__Task item__
Note how many lines in the entries below contain the string "کودکان", and answer with that number and no other text.

[Stored records]
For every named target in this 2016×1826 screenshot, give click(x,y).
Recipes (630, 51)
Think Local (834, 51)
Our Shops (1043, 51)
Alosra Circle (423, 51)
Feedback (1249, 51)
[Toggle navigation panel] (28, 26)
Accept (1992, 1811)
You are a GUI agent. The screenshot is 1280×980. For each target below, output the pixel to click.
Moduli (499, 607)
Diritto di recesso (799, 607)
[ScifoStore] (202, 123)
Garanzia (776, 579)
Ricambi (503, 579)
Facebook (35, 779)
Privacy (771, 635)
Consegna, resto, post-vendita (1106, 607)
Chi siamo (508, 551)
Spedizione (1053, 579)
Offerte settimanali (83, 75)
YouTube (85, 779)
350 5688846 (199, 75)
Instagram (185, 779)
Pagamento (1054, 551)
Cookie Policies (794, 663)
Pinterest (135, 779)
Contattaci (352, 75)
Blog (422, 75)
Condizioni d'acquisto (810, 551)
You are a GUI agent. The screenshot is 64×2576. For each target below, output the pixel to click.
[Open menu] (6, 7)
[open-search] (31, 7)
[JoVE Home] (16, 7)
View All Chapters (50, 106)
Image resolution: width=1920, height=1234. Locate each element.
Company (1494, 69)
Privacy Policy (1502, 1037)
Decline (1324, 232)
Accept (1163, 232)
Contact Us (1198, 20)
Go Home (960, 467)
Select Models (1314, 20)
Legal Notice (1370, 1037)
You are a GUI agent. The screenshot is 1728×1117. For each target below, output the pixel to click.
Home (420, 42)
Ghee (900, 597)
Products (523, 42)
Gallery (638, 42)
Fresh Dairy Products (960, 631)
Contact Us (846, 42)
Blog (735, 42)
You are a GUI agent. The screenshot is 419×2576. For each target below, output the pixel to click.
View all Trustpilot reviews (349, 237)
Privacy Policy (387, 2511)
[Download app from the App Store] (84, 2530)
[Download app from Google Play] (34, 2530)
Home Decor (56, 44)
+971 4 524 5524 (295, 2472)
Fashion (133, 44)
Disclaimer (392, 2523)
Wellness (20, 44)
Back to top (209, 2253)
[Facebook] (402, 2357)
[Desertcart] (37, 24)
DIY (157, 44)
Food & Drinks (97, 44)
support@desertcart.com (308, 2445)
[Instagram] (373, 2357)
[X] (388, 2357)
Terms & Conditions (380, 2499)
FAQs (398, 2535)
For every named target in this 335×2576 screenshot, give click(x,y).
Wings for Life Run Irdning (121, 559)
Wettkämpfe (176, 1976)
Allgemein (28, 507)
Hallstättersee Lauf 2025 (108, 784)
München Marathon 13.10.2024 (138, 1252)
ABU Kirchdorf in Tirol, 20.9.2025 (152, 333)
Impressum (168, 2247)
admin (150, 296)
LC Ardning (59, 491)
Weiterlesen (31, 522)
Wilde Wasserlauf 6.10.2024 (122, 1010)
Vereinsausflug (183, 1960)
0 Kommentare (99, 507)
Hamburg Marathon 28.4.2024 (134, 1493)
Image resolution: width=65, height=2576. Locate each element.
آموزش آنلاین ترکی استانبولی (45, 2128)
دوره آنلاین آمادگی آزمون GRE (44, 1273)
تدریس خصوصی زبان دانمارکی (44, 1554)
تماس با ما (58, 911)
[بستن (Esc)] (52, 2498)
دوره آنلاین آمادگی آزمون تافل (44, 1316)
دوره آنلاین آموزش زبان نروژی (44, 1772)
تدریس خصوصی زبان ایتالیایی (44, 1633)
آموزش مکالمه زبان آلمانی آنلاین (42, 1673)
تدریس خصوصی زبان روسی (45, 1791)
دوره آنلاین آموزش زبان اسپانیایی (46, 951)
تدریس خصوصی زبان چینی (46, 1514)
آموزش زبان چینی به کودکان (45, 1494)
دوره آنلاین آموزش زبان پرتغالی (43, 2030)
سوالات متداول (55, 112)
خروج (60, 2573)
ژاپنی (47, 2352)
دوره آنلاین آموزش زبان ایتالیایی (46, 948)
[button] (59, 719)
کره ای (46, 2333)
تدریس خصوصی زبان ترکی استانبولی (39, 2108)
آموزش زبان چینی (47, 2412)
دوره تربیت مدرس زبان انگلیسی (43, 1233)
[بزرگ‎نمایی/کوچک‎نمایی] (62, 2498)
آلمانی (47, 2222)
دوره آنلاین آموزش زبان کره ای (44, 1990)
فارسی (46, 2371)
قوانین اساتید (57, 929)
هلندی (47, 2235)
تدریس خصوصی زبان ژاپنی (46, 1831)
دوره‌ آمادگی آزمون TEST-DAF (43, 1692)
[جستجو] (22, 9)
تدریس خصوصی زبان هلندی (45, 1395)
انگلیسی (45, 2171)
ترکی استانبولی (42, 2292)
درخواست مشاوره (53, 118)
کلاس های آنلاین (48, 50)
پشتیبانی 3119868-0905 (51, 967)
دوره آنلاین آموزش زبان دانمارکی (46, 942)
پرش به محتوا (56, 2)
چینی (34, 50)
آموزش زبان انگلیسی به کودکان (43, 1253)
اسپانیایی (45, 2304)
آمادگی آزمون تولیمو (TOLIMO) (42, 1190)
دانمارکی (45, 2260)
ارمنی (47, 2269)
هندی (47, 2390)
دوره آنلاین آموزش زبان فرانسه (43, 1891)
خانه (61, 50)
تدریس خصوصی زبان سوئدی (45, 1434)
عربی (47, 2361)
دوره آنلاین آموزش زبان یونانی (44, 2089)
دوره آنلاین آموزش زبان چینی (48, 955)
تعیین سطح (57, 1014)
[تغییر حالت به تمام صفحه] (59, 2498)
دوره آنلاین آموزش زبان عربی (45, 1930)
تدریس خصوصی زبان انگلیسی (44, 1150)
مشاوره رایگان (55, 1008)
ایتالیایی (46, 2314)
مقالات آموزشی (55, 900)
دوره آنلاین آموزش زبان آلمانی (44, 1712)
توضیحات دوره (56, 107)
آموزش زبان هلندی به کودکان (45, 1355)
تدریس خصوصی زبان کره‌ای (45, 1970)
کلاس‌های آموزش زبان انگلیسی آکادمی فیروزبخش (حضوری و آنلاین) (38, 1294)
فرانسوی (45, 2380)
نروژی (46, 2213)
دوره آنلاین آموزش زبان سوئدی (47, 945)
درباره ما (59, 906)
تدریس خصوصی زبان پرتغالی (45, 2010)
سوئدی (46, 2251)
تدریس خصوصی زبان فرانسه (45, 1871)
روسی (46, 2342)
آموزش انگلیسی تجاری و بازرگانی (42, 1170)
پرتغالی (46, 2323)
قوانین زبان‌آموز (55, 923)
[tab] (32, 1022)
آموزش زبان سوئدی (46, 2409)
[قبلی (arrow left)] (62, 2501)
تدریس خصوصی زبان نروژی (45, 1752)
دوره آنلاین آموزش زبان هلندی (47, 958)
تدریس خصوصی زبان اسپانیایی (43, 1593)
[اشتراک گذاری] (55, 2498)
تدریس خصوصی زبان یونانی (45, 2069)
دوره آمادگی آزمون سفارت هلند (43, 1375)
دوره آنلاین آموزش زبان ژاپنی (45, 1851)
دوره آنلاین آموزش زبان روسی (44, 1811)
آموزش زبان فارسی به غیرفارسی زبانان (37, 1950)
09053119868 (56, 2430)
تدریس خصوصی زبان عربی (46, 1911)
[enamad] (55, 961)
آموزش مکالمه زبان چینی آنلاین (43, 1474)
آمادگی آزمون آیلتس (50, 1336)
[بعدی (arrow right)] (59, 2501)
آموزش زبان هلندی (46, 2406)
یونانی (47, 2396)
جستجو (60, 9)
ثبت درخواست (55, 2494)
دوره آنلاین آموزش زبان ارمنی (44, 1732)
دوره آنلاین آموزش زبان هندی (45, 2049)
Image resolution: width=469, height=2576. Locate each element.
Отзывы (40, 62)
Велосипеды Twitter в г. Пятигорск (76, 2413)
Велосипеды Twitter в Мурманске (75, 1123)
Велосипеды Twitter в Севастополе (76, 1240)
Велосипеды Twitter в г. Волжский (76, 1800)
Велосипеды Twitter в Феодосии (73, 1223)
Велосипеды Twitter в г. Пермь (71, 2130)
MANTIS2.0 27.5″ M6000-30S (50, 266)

__Response below__
3